O deputado, no entanto, pontua que Temer tem sorte de ter Maia como o primeiro na linha sucessória. "Eu conheci Rodrigo e acompanhei o seu amadurecimento político, acho que o Michel deve se sentir muito satisfeito, muito feliz, por ter alguém com a responsabilidade dele. Eu nunca vi o Rodrigo mexer uma pedra contra o Michel."
A amizade com Maia vem dos tempos que Heráclito era filiado ao DEM. O piauiense chegou ao partido quando ele ainda se chamava PFL e deixou a sigla em 2014, segundo ele, por uma questão de "sobrevivência política". Com o enfraquecimento da legenda no Nordeste depois dos governos petistas, se acomodou no PSB a convite do ex-governador de Pernambuco Eduardo Campos, morto em um acidente de avião em agosto de 2014.

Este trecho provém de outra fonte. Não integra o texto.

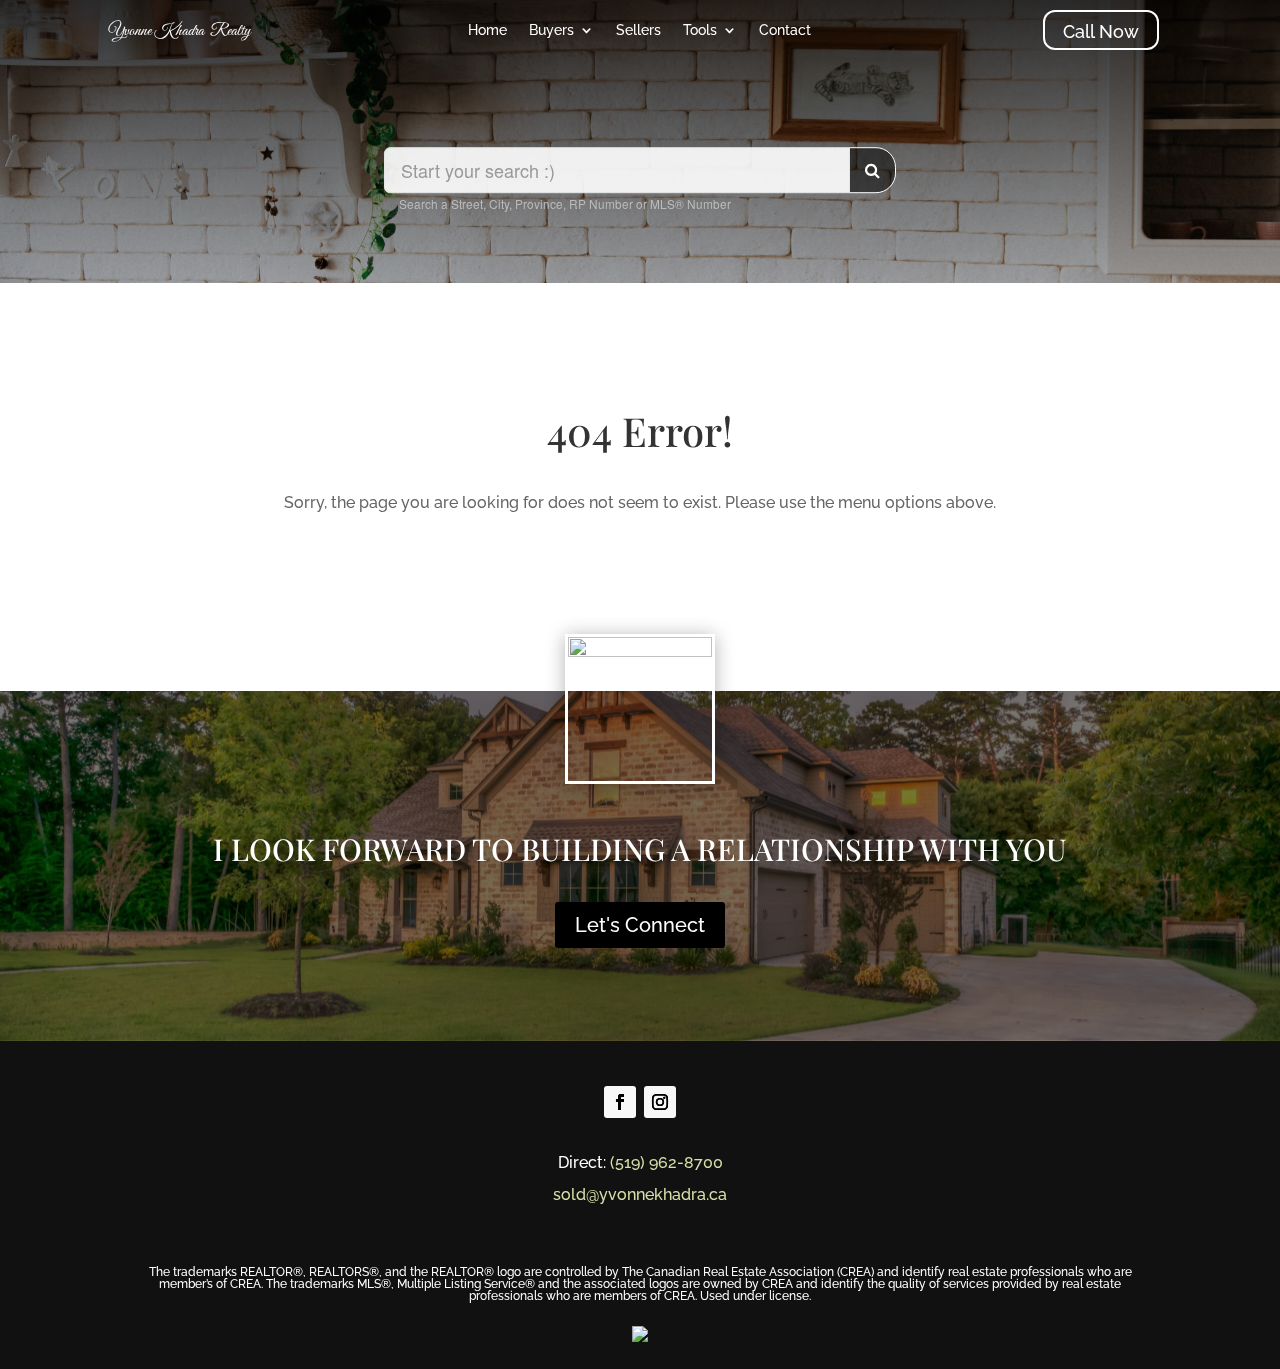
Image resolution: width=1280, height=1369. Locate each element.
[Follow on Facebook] (620, 1102)
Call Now (1101, 31)
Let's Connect (640, 925)
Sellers (638, 30)
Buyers (551, 30)
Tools (700, 30)
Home (487, 30)
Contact (785, 30)
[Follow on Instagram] (660, 1102)
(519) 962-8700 (666, 1162)
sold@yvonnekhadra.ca (640, 1194)
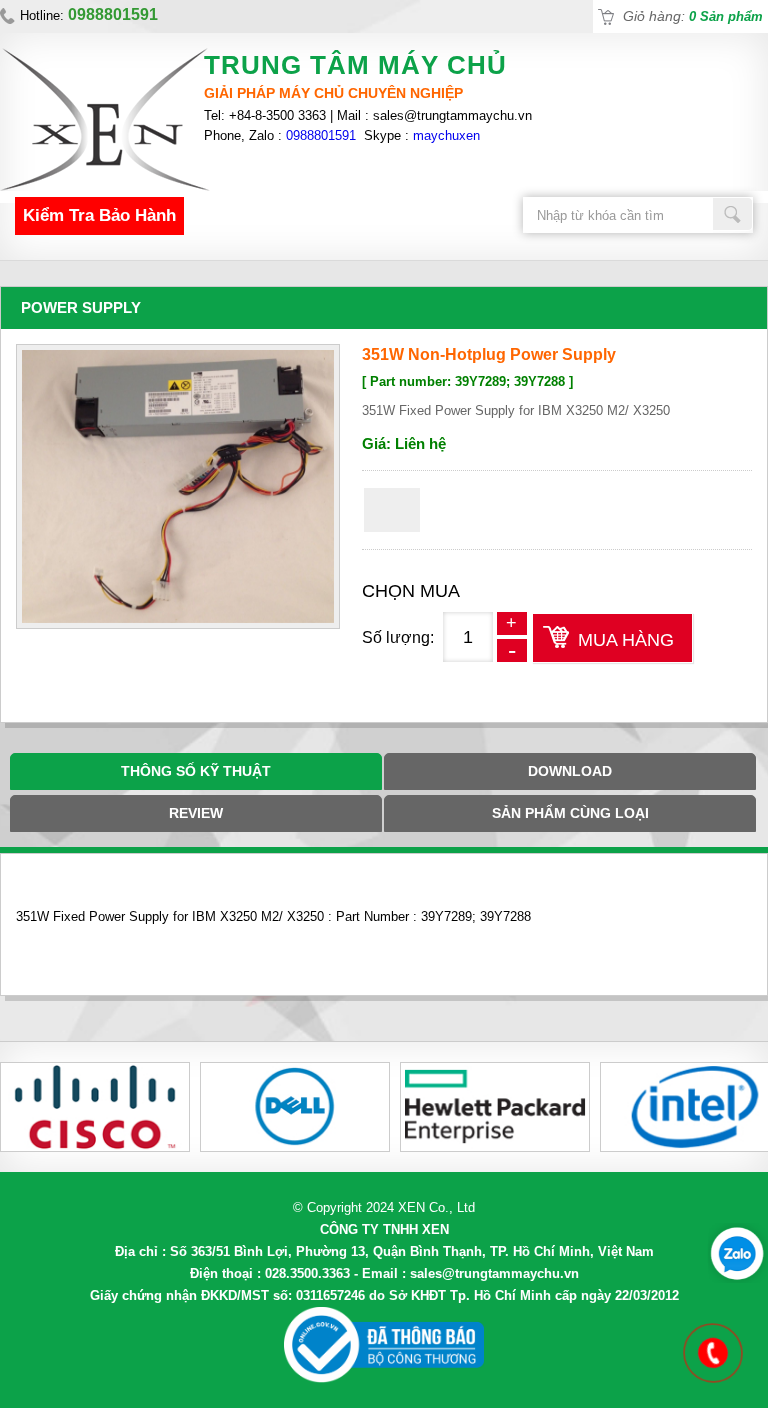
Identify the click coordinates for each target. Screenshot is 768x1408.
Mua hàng (626, 640)
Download (570, 771)
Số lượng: (398, 637)
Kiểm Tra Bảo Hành (99, 215)
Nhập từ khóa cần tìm (733, 214)
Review (196, 813)
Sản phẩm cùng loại (570, 813)
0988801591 (321, 135)
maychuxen (446, 135)
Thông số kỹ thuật (196, 771)
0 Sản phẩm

Após quase 40 anos de vida pública, o deputado também é alvo de inquérito da Operação Lava Jato que tramita no Supremo Tribunal Federal (STF). Nas planilhas da Odebrecht, ele foi identificado como "Boca Mole". Hoje, coleciona mandatos e histórias que incluem personagens como Ulysses Guimarães e Tancredo Neves. Do primeiro, se aproximou durante a Constituinte. Em 1989, a casa do Lago Sul serviu como uma espécie de comitê informal para a campanha a Presidente de "dr. Ulysses".
Além do DEM e do PSB, Heráclito já foi filiado ao PDT, ao PMDB e à Arena, partido que deu sustentação à ditadura militar e pelo qual conquistou o seu primeiro mandato de deputado no final da década de 1970. Até hoje, ele chama o Golpe de 1964 de "revolução".
Três anos após a morte de Campos, Heráclito está de malas prontas para voltar ao DEM - ou melhor, ao partido que será criado a partir da reconfiguração de forças que está sendo liderada por Maia. Sobre a saída do PSB, que ameaça de expulsão os deputados pró-Temer, ele explica: "O convite era para que eu participasse de um partido plural e em vias de expansão. Eduardo Campos sabia o meu perfil, sabia medir a batimetria do meu socialismo. O problema é que, de repente, a direção do partido decidiu mudar de rumo". As informações são do jornal O Estado de S. Paulo.